Im Jahr 2002 hatten sich die Karlsruher in einem Bürgerentscheid mit 55 Prozent für die so genannte Kombilösung ausgesprochen. Danach sollte unter der Fußgängerzone ein 2,2 Kilometer langer Tunnel gegraben werden, um sie von Gleisanlagen freizumachen. So einzigartig wie kurios an dem Projekt ist ein unterirdischer Südabzweig unter dem Marktplatz mit Ampelanlage. Beim Ettlinger Tor sollen die Gleisanlagen in einer Tiefe von 14 Metern den Autotunnel unterqueren.

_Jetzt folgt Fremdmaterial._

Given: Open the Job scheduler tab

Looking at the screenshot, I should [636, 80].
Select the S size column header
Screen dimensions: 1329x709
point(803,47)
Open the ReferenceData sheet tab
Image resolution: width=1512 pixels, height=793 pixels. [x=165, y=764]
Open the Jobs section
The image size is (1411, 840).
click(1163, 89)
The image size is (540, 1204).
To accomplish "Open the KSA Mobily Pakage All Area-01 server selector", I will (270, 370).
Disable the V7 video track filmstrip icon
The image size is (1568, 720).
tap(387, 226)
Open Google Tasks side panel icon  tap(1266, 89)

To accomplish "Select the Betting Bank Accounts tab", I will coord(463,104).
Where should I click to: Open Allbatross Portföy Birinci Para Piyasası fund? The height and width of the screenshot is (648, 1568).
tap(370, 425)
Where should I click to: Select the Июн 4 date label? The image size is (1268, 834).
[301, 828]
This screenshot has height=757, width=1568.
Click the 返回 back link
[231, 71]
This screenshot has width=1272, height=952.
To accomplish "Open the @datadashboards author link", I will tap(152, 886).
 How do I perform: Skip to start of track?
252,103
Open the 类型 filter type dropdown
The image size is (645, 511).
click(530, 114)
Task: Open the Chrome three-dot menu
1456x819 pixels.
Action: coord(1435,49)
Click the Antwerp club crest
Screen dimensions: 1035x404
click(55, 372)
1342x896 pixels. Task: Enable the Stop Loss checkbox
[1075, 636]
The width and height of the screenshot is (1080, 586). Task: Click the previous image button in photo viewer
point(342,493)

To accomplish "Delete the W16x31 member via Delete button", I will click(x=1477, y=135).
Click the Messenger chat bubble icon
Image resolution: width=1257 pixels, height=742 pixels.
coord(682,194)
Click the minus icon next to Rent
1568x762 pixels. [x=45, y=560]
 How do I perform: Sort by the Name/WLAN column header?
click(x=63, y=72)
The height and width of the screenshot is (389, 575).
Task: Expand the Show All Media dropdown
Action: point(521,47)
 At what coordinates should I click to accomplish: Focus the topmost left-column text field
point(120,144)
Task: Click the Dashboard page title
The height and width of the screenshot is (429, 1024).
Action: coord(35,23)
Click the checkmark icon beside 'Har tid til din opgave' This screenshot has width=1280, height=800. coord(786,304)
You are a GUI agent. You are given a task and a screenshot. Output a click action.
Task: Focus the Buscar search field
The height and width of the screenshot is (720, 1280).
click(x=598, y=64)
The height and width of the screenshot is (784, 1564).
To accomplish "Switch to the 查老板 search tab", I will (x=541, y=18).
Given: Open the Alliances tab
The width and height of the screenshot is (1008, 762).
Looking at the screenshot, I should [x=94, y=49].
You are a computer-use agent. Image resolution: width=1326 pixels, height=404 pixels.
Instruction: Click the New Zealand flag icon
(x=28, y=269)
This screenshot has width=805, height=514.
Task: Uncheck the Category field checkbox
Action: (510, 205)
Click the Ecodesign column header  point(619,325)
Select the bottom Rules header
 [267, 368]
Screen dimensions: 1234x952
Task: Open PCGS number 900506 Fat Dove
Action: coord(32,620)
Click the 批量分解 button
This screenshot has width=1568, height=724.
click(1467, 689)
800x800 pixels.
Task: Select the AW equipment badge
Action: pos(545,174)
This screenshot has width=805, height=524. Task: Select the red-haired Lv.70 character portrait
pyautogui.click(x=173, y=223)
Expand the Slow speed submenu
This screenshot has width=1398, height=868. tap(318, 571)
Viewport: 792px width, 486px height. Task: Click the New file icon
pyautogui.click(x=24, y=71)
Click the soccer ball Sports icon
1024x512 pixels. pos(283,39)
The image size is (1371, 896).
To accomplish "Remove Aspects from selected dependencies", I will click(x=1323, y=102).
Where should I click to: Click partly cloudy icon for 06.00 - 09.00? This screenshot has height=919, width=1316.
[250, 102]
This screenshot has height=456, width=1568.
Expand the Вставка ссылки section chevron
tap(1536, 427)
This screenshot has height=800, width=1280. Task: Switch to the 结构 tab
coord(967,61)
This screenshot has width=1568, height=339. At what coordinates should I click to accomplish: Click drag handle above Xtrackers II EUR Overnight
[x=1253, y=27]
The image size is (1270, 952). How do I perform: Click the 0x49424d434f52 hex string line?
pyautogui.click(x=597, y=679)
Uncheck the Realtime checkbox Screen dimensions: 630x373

Kombilösung heißt das Projekt, weil es nach Ansicht derer, die es sich erdacht haben – vorneweg der Ex-OB Heinz Fenrich (CDU) – nur funktionieren würde, wenn zugleich ein 1200 Meter langer Abschnitt der Kriegsstraße erneuert würde. Der vierspurige Autoverkehr soll dort in einen Tunnel münden. Oberirdisch wäre der Verkehr beruhigt. Damit nicht genug, soll überirdisch noch ein zusätzlicher Schienenweg entstehen, der als Entlastung des neuen U-Strab-Tunnels dienen soll.

Immer neue Rekordzahlen

Noch bei der Planfeststellung Ende 2008 wurden als Kosten für beide Projektteile 588 Millionen Euro ausgegeben. Seither gibt es immer wieder neue Berechnungen und Rekordzahlen. Die jüngste Berechnung benennt Kosten von über 900 Millionen Euro. Der Eigenanteil der Stadt steigt ebenso unaufhaltsam. Einst sollte er bei höchstens 30 Prozent der Gesamtsumme liegen. Nun, so befürchten Kritiker, soll er bereits über 40 Prozent betragen. Bund und Land beteiligen sich je nach Projekt mit 20 bis 60 Prozent der Kosten. Der Rest bleibt wohl an der Stadt hängen. Dazu kommt, dass städtische Gesellschaften Teile der Arbeiten – anders als in der Ausschreibung vorgeschrieben – selbst ausgeführt hatten – zur „Kostenbeschönigung“, heißt es.

Einige Fachleute glauben nun, dass der Umbau der Kriegstraße nicht mehr kommt. Im April hatte OB Frank Mentrup (SPD) sich zuletzt zu den Kosten für das Gesamtprojekt geäußert. Den Eigenanteil, den die Stadt zu tragen hat, bezifferte er damals auf rund 336 Millionen Euro. Neben dem Südabzweig unter dem Marktplatz zählt ein ebenfalls hochkomplexes dreistöckiges Kombibauwerk am Ettlinger Tor mit zwei Ebenen für Schienen und dem quer verlaufenden Autotunnel zu den Gewerke. Teile des Bauwerks sind bereits fertig gestellt.

Eigenanteil wächst

Die zweite Ausschreibung für die Kriegsstraße soll nach StZ-Informationen zwischen 130 bis 140 Millionen Euro teuer werden. Gesetzt, Karlsruhe müsste auch dies selbst bezahlen, würde der Eigenanteil der Kommune dann auf rund eine halbe Milliarde Euro steigen.

Würde der Umbau der Kriegsstraße entfallen, würde das die Stadt finanziell erheblich entlasten. Doch hätte das markante Folgen: in der benachbarten Kaiserstraße würden die Straßenbahnen auch künftig oberirdisch verkehren, ganz entgegen dem Versprechen des Bürgerentscheids von 2002. Vor wenigen Tagen kamen Gerüchte auf, es gäbe in Kürze ein Gespräch zwischen Bundesverkehrsminister Alexander Dobrindt (CSU) und seinem Stuttgarter Amtskollegen Winfried Hermann (Grüne). Uwe Konrath, KASIG-Chef, mag nur bestätigen, dass es Mitte September ein Treffen zwischen den Zuschussgebern Bund und Land geben werde. Allerdings „nur auf der Fachebene der Ministerien“.